Task statement: Below are some entries. Reproduce them word for word.

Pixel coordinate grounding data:
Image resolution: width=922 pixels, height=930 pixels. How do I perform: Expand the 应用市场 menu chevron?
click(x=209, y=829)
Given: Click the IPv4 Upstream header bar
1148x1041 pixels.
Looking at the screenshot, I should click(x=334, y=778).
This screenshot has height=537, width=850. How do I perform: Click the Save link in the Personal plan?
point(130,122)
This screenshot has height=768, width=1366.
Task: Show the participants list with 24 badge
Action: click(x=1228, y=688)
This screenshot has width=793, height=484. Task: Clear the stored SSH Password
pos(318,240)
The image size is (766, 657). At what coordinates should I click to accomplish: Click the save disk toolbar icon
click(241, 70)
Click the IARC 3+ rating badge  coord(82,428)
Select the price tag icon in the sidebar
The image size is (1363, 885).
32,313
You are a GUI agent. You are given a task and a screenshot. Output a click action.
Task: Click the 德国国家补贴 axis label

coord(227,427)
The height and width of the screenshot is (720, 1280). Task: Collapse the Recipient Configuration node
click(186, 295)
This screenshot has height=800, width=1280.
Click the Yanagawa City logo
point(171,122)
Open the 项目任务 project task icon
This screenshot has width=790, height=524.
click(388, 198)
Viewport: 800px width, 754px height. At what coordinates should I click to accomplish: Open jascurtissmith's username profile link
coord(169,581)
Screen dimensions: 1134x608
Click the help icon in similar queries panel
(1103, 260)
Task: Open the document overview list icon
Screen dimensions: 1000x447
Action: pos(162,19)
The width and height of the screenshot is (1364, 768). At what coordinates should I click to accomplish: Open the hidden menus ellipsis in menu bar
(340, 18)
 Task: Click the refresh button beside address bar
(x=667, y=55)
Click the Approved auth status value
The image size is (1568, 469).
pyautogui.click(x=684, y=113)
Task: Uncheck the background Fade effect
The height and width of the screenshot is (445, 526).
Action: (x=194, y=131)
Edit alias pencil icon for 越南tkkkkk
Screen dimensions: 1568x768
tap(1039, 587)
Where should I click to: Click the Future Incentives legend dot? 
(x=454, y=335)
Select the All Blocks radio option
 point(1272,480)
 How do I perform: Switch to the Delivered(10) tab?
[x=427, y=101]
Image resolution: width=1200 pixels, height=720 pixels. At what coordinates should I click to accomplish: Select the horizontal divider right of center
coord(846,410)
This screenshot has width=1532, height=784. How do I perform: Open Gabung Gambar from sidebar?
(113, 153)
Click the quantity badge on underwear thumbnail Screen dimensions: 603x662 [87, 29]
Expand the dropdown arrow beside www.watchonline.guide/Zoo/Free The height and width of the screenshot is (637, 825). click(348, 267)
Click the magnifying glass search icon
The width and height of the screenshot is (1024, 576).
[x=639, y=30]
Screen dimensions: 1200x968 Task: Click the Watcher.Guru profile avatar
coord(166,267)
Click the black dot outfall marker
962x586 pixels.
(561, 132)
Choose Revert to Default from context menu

Task output:
Image resolution: width=922 pixels, height=930 pixels. How do I perform: Expand the 应用市场 menu chevron?
click(x=209, y=829)
Given: Click the IPv4 Upstream header bar
1148x1041 pixels.
Looking at the screenshot, I should click(x=334, y=778).
This screenshot has height=537, width=850. How do I perform: Click the Save link in the Personal plan?
point(130,122)
This screenshot has height=768, width=1366.
Task: Show the participants list with 24 badge
Action: click(x=1228, y=688)
This screenshot has width=793, height=484. Task: Clear the stored SSH Password
pos(318,240)
The image size is (766, 657). At what coordinates should I click to accomplish: Click the save disk toolbar icon
click(241, 70)
Click the IARC 3+ rating badge  coord(82,428)
Select the price tag icon in the sidebar
The image size is (1363, 885).
32,313
You are a GUI agent. You are given a task and a screenshot. Output a click action.
Task: Click the 德国国家补贴 axis label

coord(227,427)
The height and width of the screenshot is (720, 1280). Task: Collapse the Recipient Configuration node
click(186, 295)
This screenshot has height=800, width=1280.
Click the Yanagawa City logo
point(171,122)
Open the 项目任务 project task icon
This screenshot has width=790, height=524.
click(388, 198)
Viewport: 800px width, 754px height. At what coordinates should I click to accomplish: Open jascurtissmith's username profile link
coord(169,581)
Screen dimensions: 1134x608
Click the help icon in similar queries panel
(1103, 260)
Task: Open the document overview list icon
Screen dimensions: 1000x447
Action: pos(162,19)
The width and height of the screenshot is (1364, 768). At what coordinates should I click to accomplish: Open the hidden menus ellipsis in menu bar
(340, 18)
 Task: Click the refresh button beside address bar
(x=667, y=55)
Click the Approved auth status value
The image size is (1568, 469).
pyautogui.click(x=684, y=113)
Task: Uncheck the background Fade effect
The height and width of the screenshot is (445, 526).
Action: (x=194, y=131)
Edit alias pencil icon for 越南tkkkkk
Screen dimensions: 1568x768
tap(1039, 587)
Where should I click to: Click the Future Incentives legend dot? 
(x=454, y=335)
Select the All Blocks radio option
 point(1272,480)
 How do I perform: Switch to the Delivered(10) tab?
[x=427, y=101]
Image resolution: width=1200 pixels, height=720 pixels. At what coordinates should I click to accomplish: Select the horizontal divider right of center
coord(846,410)
This screenshot has width=1532, height=784. How do I perform: Open Gabung Gambar from sidebar?
(113, 153)
Click the quantity badge on underwear thumbnail Screen dimensions: 603x662 [87, 29]
Expand the dropdown arrow beside www.watchonline.guide/Zoo/Free The height and width of the screenshot is (637, 825). click(348, 267)
Click the magnifying glass search icon
The width and height of the screenshot is (1024, 576).
[x=639, y=30]
Screen dimensions: 1200x968 Task: Click the Watcher.Guru profile avatar
coord(166,267)
Click the black dot outfall marker
962x586 pixels.
(561, 132)
Choose Revert to Default from context menu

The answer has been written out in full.